Request
Recast the listing below as a Markdown table with the columns Row and Line: one row per line, numbered in order, skipping blank lines and leaving out the pictures.

Material provided
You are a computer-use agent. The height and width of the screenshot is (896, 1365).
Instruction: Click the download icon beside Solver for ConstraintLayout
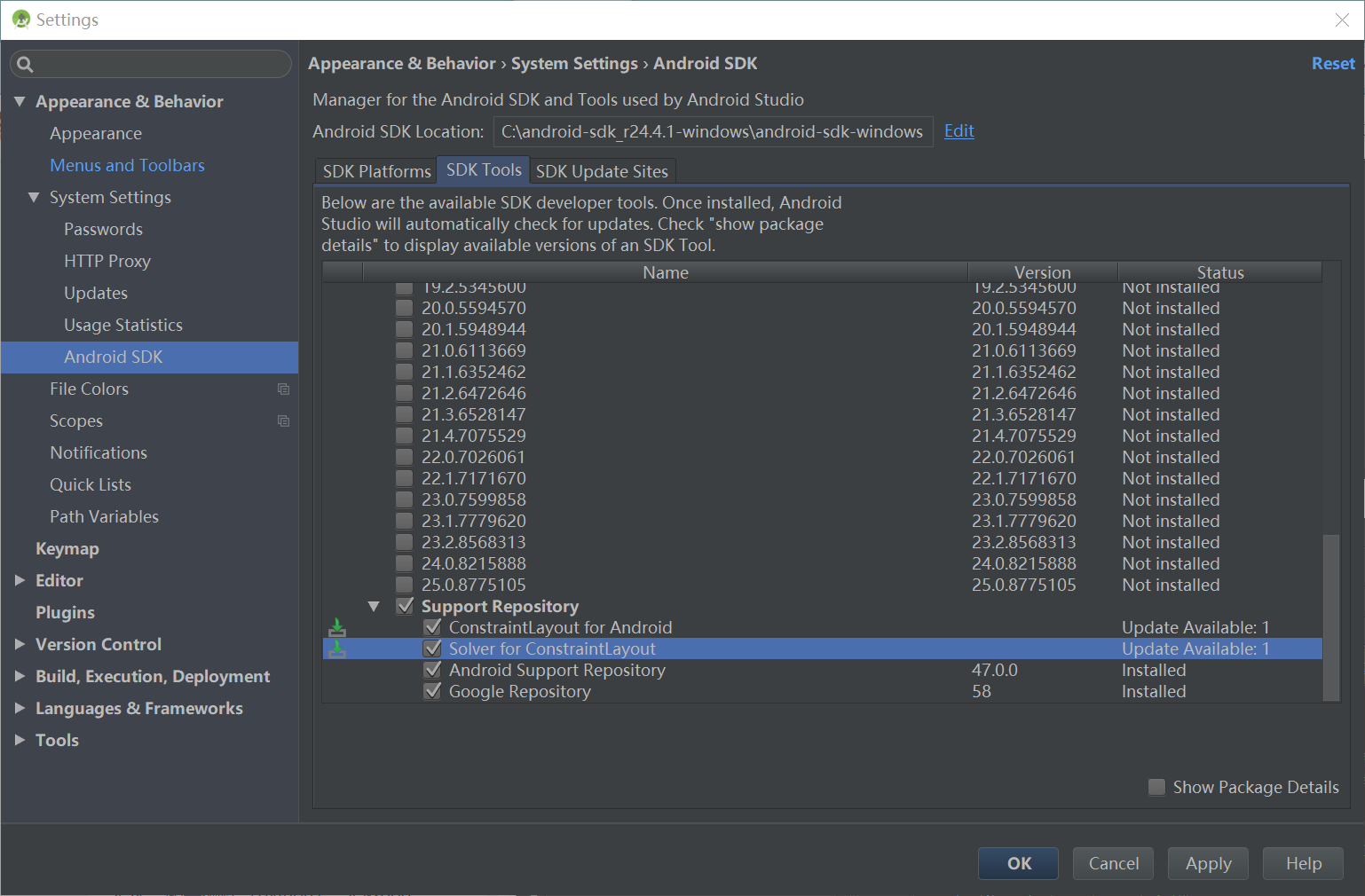(337, 649)
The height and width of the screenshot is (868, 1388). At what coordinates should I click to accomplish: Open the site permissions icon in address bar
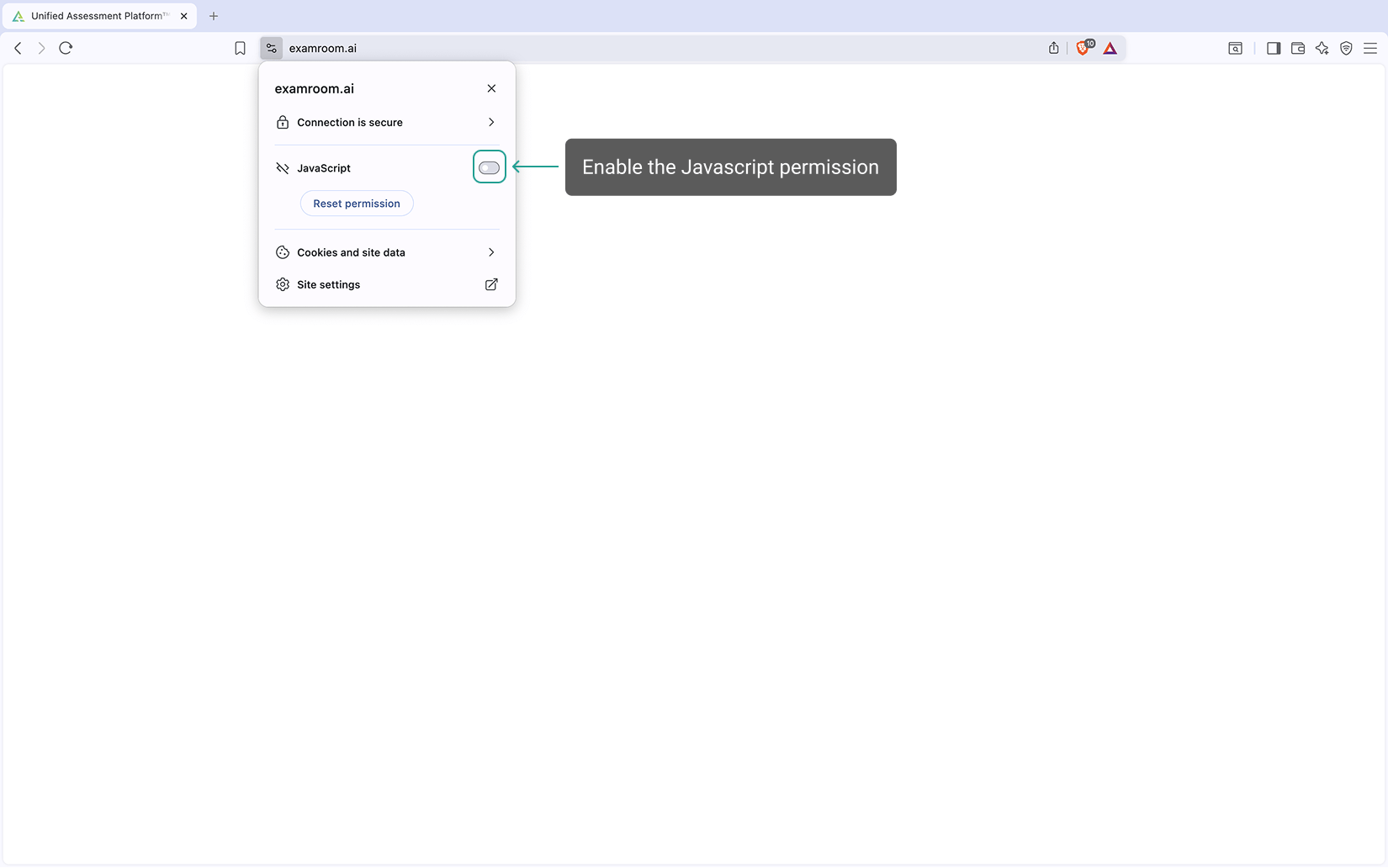[x=271, y=48]
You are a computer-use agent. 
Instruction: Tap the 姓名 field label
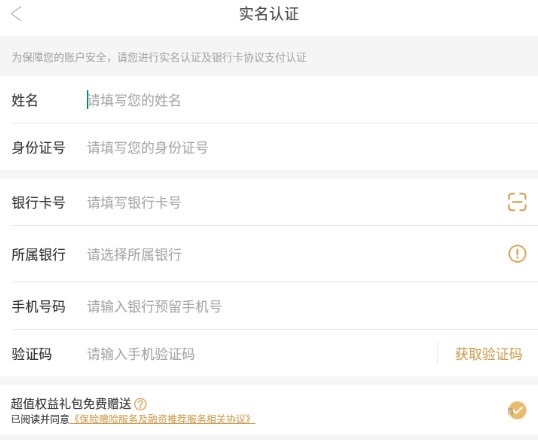coord(25,100)
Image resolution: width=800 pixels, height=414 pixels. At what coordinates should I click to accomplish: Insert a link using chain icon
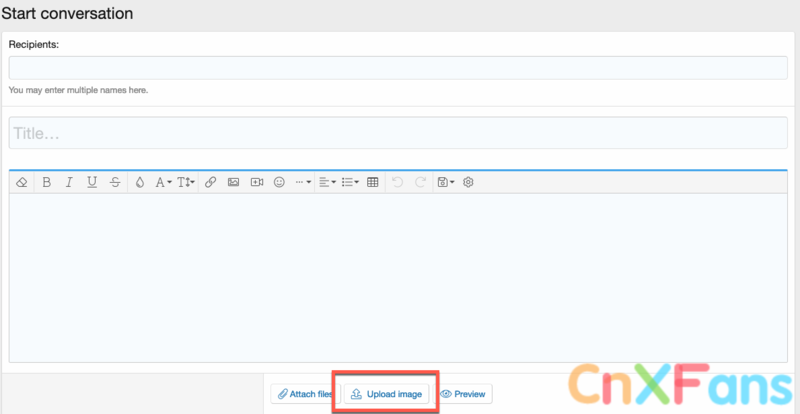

Solution
| Row | Line |
|---|---|
| 1 | You are a computer-use agent. The height and width of the screenshot is (896, 1365). |
| 2 | Instruction: Click the download icon beside Solver for ConstraintLayout |
| 3 | (337, 649) |
| 4 | The height and width of the screenshot is (868, 1388). At what coordinates should I click to accomplish: Open the site permissions icon in address bar |
| 5 | [x=271, y=48] |
| 6 | You are a computer-use agent.  |
| 7 | Instruction: Tap the 姓名 field label |
| 8 | coord(25,100) |
| 9 | Image resolution: width=800 pixels, height=414 pixels. At what coordinates should I click to accomplish: Insert a link using chain icon |